[Stored items]

- Opening Delimiter -

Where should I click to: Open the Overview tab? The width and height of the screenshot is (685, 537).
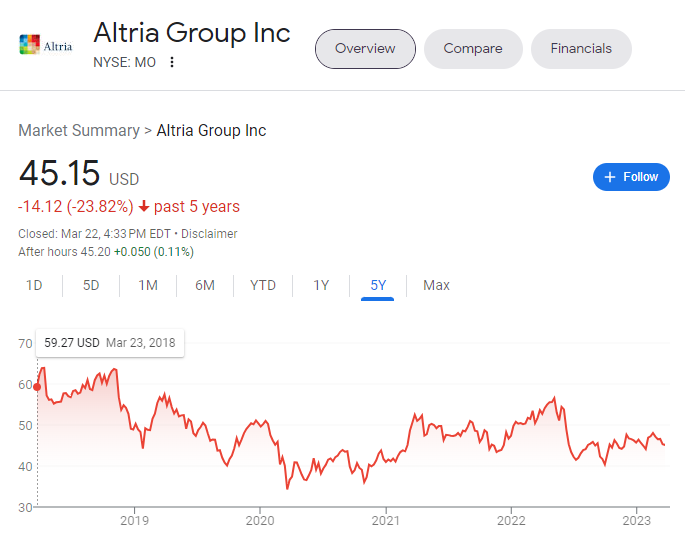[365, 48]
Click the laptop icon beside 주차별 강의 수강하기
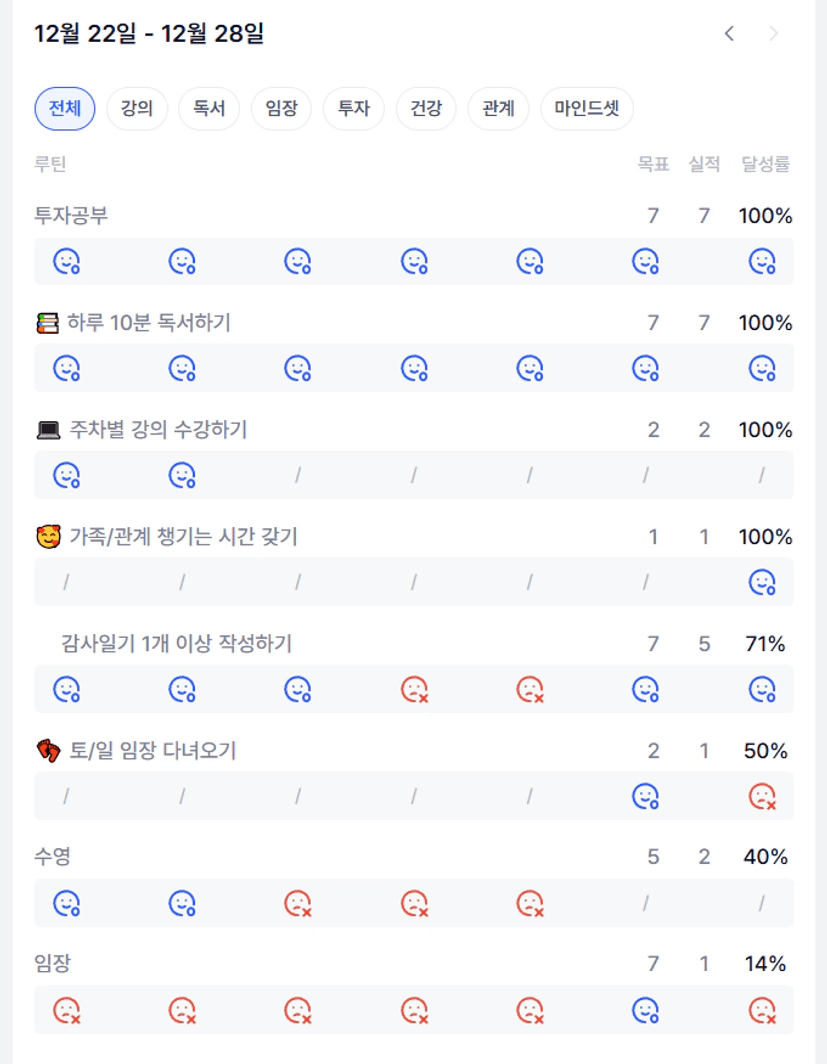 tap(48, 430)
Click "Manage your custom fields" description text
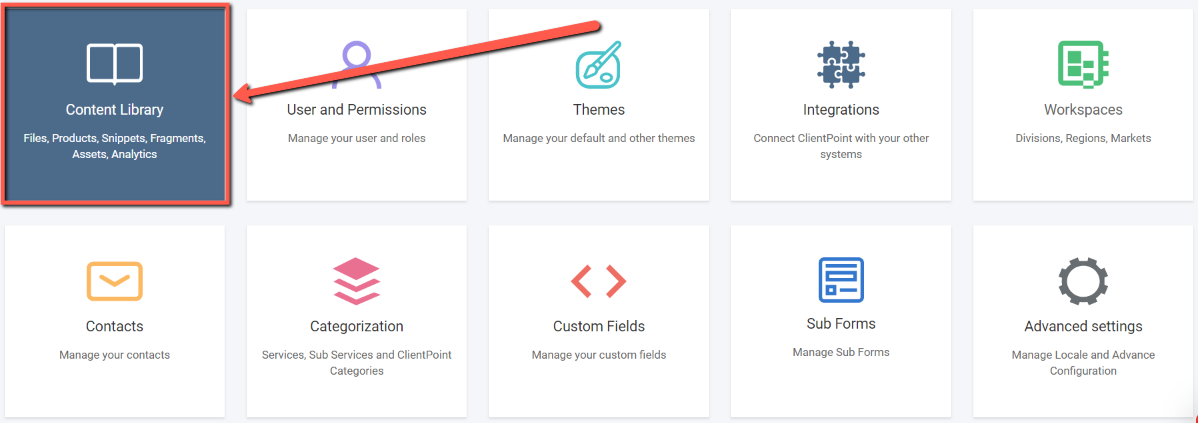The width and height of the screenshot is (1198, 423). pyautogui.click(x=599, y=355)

- Closing Delimiter -

- _Your goal_
Only lines from the one holding "Click the laptop icon beside 주차별 강의 수강하기" through the last line of the entries above are wanted, both ends included, each retyped exactly; no pictures.

- _Response to the exercise_
Click the laptop icon beside 주차별 강의 수강하기
 tap(48, 430)
Click "Manage your custom fields" description text
The width and height of the screenshot is (1198, 423). pyautogui.click(x=599, y=355)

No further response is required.